#### [TRY IT]
The required output is the exact text of the lines from the line containing "The height and width of the screenshot is (279, 191)." through the final line below, inclusive, without pictures.

#### [RECORD SET]
___

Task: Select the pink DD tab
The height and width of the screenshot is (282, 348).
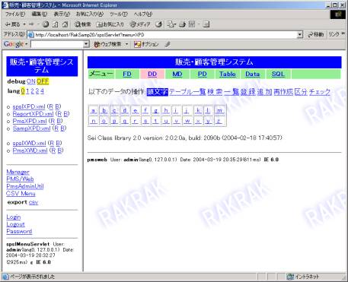Action: point(152,74)
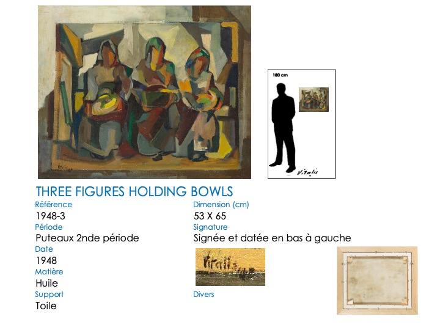
Task: Click the Référence field label
Action: [54, 205]
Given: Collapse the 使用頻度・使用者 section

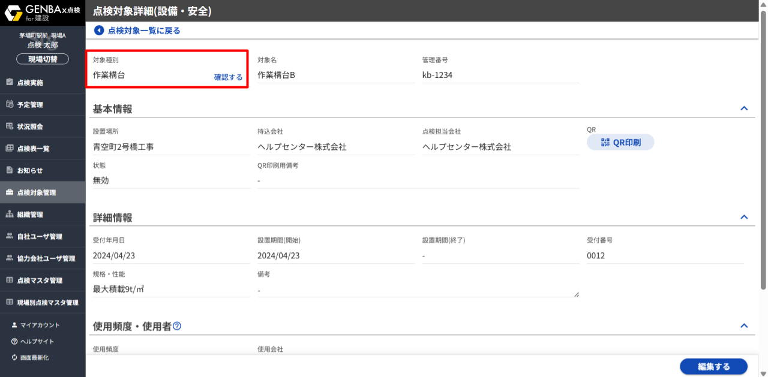Looking at the screenshot, I should click(744, 325).
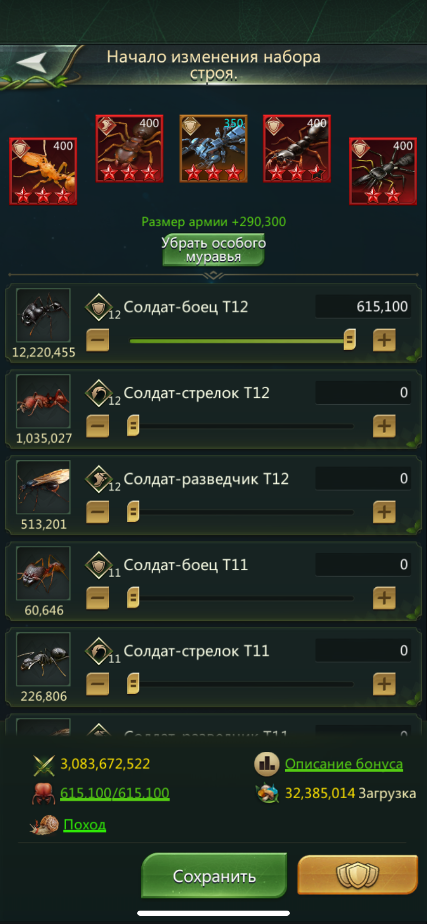Open the Описание бонуса link
Image resolution: width=427 pixels, height=924 pixels.
(x=344, y=764)
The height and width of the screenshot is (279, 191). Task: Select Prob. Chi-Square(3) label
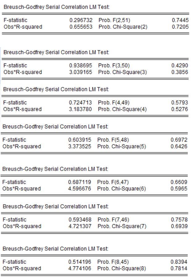122,72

___

#### [SOLUTION TO THIS EXERCISE]
The height and width of the screenshot is (279, 191). Task: Select Prob. Chi-Square(3) label
122,72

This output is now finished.